Saipan Tribune checked the facility yesterday afternoon and though water is still running in the eight-lane pool, it has turned dark, not the usual bluish color when proper treatment is done.
Northern Mariana Islands Swimming Association president John Hirsh, meanwhile, confirmed that they haven’t heard anything from the government as to the status of the pool after turning over a copy of signatures of the online campaign to keep the facility open.
Swimmers Juhn Tenorio, Nelson Batallones, David Boyer Lennosuke Suzuki, and Jinju Thompson, Hirsh, and Dolphin Club Saipan’s Pete Perez turned in the signed petition to John Oliver Gonzalez, the chief of staff of Lt. Gov. Victor Hocog, last week. The young swimmers reiterated the urgent need to reopen the pool.
“For swimmers to recover from one week of no practice is about three weeks to one month and our season has already begun last month and we have big competitions coming up this year. While our rival islands are practicing, we are not. We will not be prepared for all of these big meets,” said Tenorio, who is forced to train in open water along with other Tsunami Swimming Center Saipan members.
Thompson and the rest of Saipan Swim Club swimmers are also practicing in the ocean and hopes to get the pool reopened soon, as they need to train for off-island tournaments.

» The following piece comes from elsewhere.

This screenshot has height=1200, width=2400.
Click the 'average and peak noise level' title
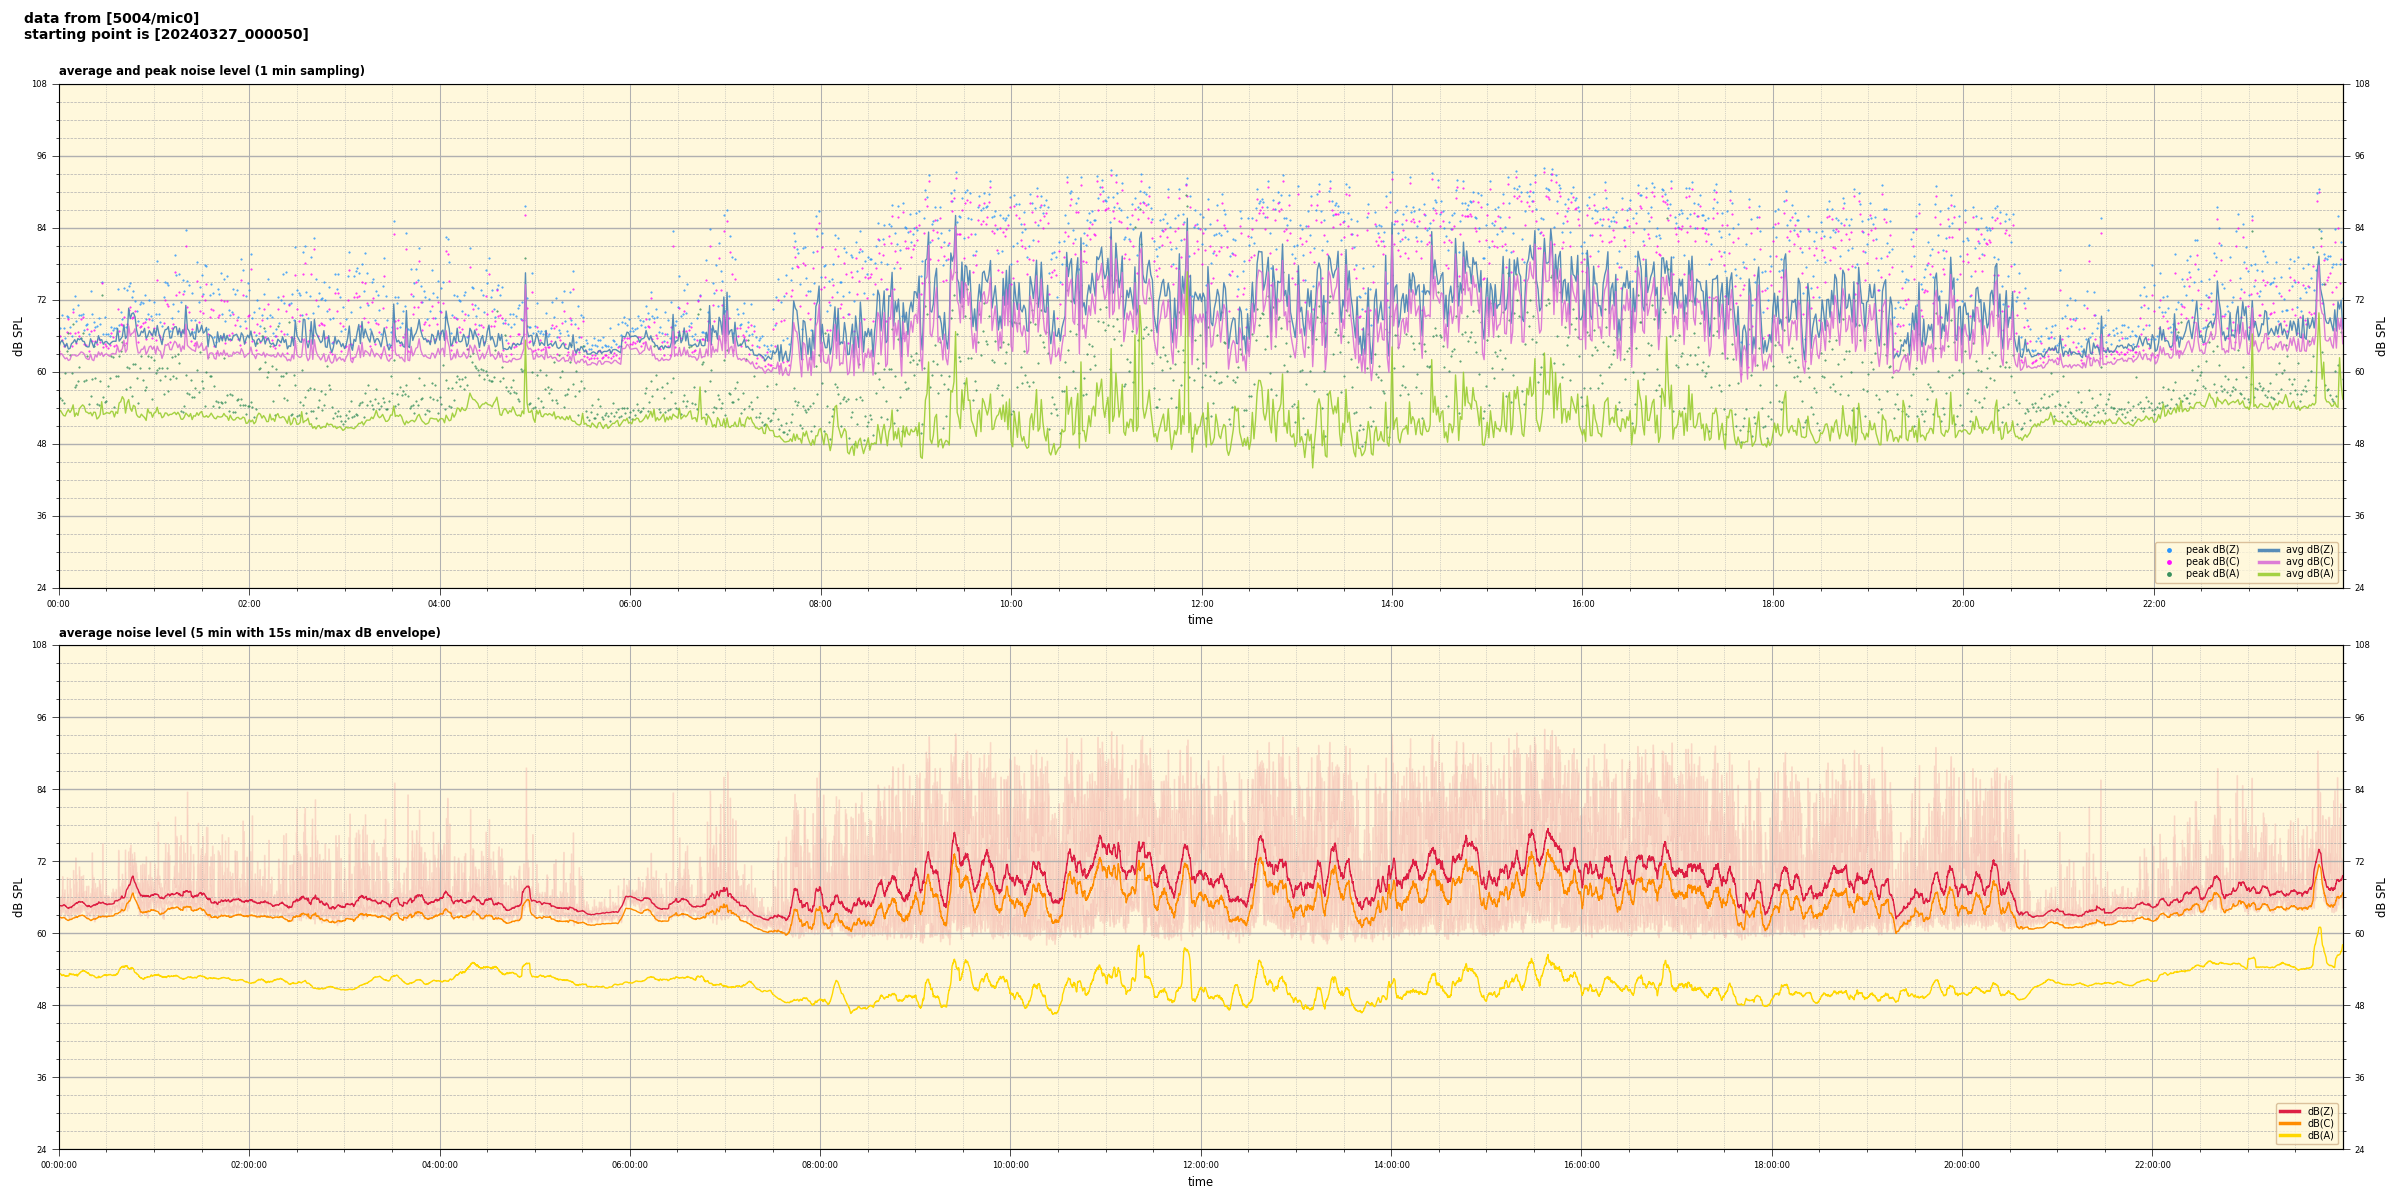point(211,71)
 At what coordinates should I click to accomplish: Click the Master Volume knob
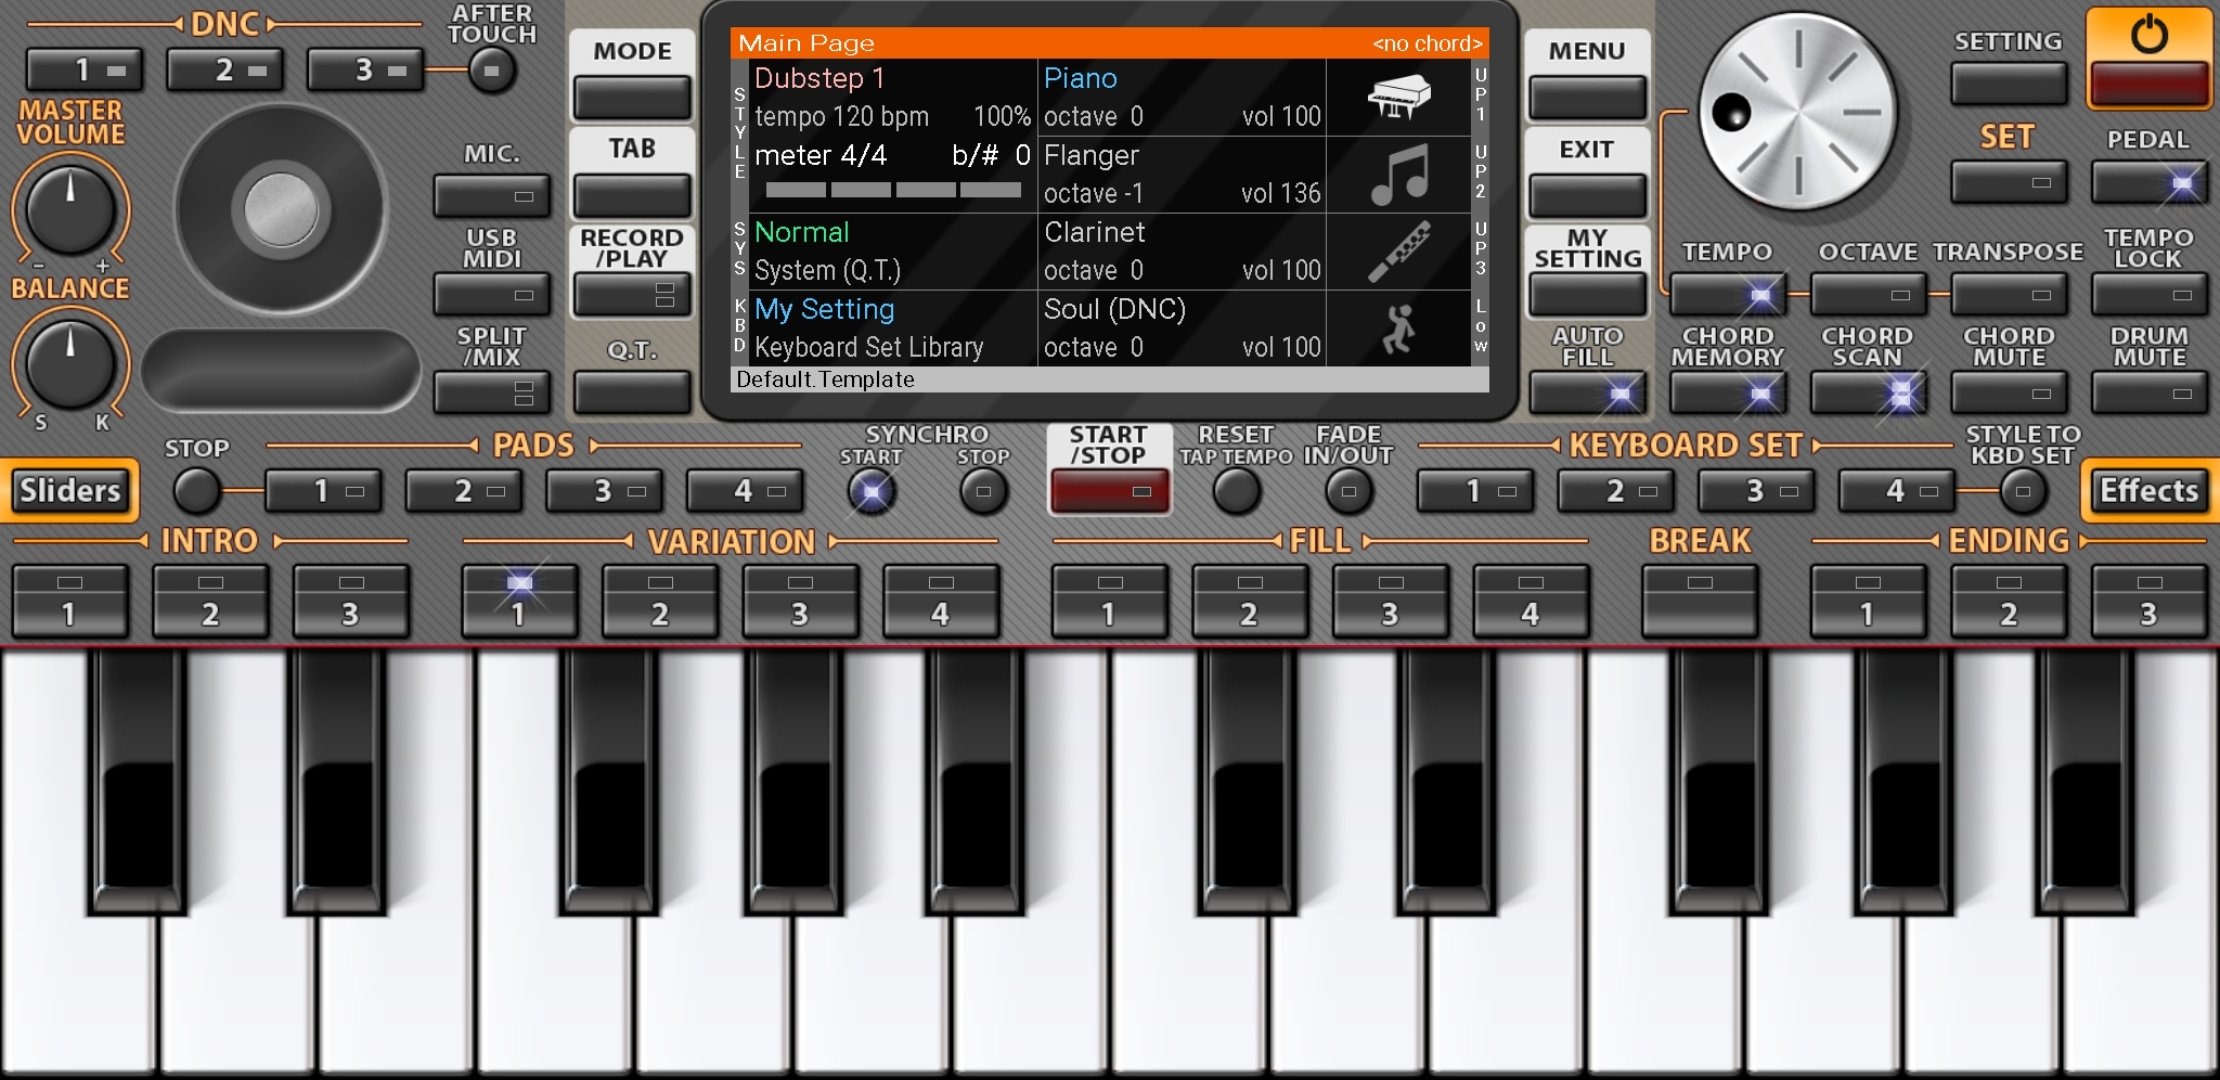coord(70,210)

“For us swimmers coming from the small island of Saipan, we are ambassadors. Training for these prestigious competitions is something our team does not take lightly. Recently, our programs were thrown an obstacle, resolving in our local swim teams not being able to swim at our pool. There may be other places we can practice in, but no matter how we try to look on the bright side or not, we do acknowledge the fact that there is no place like our 50-meter pool. Although this limitation is something our swimmers face, we are still trying our hardest in swim practice in the ocean. We are aware that swimming in the ocean is very different from swimming in the pool, but we all aim for the goal of being able to represent our island, something which is considered a high honor. We will continue putting in our very best effort in practice, and hope that we get our facility reinstated,” Thompson said.
Lennosuke echoed Thompson’s sentiments and although they remained resilient practicing in the ocean, they definitely need help to have the pool back.
“It is sad that the pool has closed, but it won’t stop us swimmers from pursuing our dreams even though we have a bit of a disadvantage. I believe that the people of the CNMI will help us build up the sport because it has helped me become who I am and I believe swimming could do so much more for this island. The team is building up in creating better athletes, but we need help—we need a pool,” he said.